PASSAGE TO READ
+--
United States of America, Plaintiff–Appellee v. Todd Karl Bramer, Defendant–Appellant.

No. 15-3121

    Decided: August 11, 2016

Before SMITH, BEAM, and KELLY, Circuit Judges.Counsel who represented the appellant was Rick L. Ramstad of Sioux Falls, SD. Counsel who represented the appellee was Constance K. Larson, AUSA, of Sioux Falls, SD.

Todd Bramer pled guilty to one count of possession of firearms by a prohibited person—specifically, an unlawful user of a controlled substance—in violation of 18 U.S.C. § 922(g)(3). In his written guilty plea, Bramer admitted to “knowingly possess[ing] firearms,” including two handguns and at least one other firearm, while “being an unlawful user of marijuana.” Bramer also waived the right to appeal all non-jurisdictional issues. On appeal from the district court,1 Bramer argues that § 922(g)(3), which makes it unlawful for “any person ․ who is an unlawful user of or addicted to any controlled substance” to possess a firearm, is unconstitutionally vague.
+--
MATERIAL

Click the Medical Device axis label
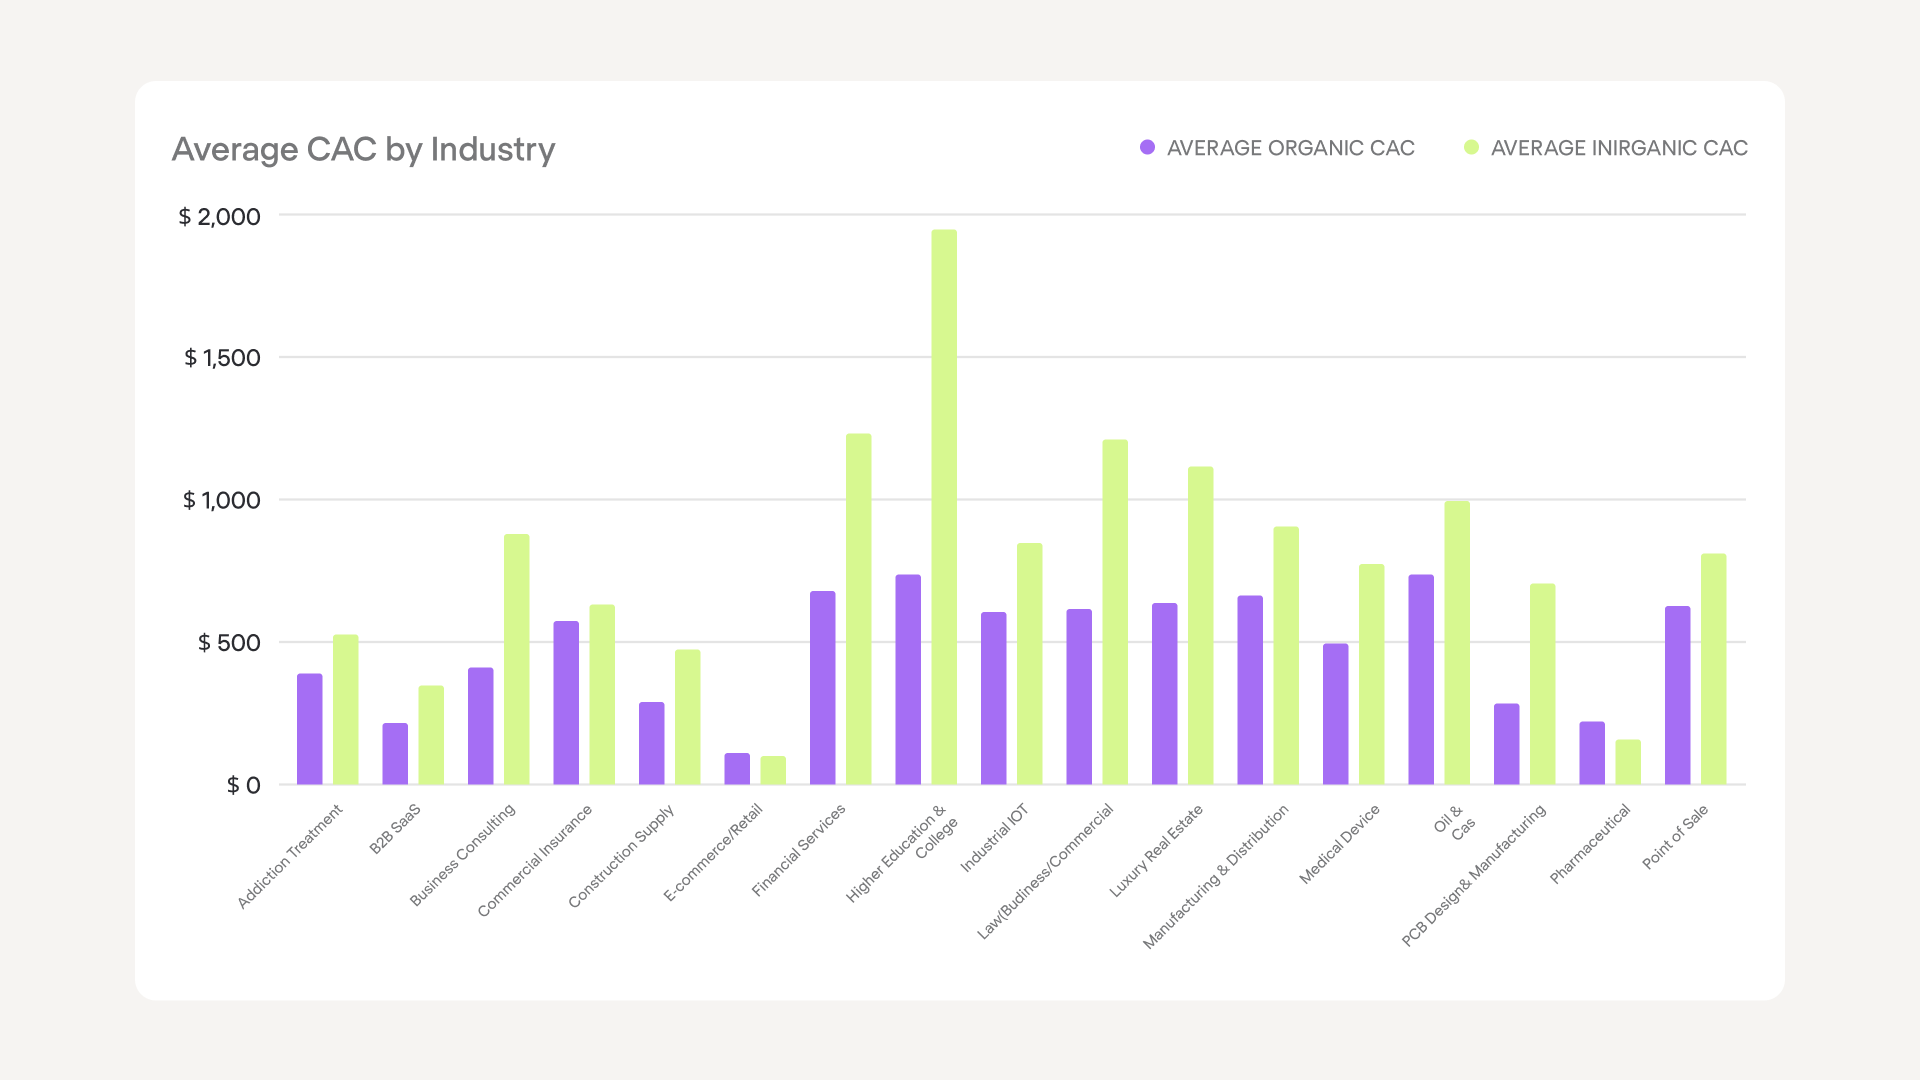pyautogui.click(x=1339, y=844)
+--
TASKS
• a. Name the circuit judges listed in the court opinion.
• b. From the court opinion, write out the passage that begins at the words "United States of" and stops after the words "AUSA, of Sioux Falls, SD.".
• c. According to the court opinion, what controlled substance did Bramer admit to being an unlawful user of?

FINAL RESULTS
• a. SMITH, BEAM, and KELLY

• b.
United States of America, Plaintiff–Appellee v. Todd Karl Bramer, Defendant–Appellant.

No. 15-3121

    Decided: August 11, 2016

Before SMITH, BEAM, and KELLY, Circuit Judges.Counsel who represented the appellant was Rick L. Ramstad of Sioux Falls, SD. Counsel who represented the appellee was Constance K. Larson, AUSA, of Sioux Falls, SD.

• c. Marijuana.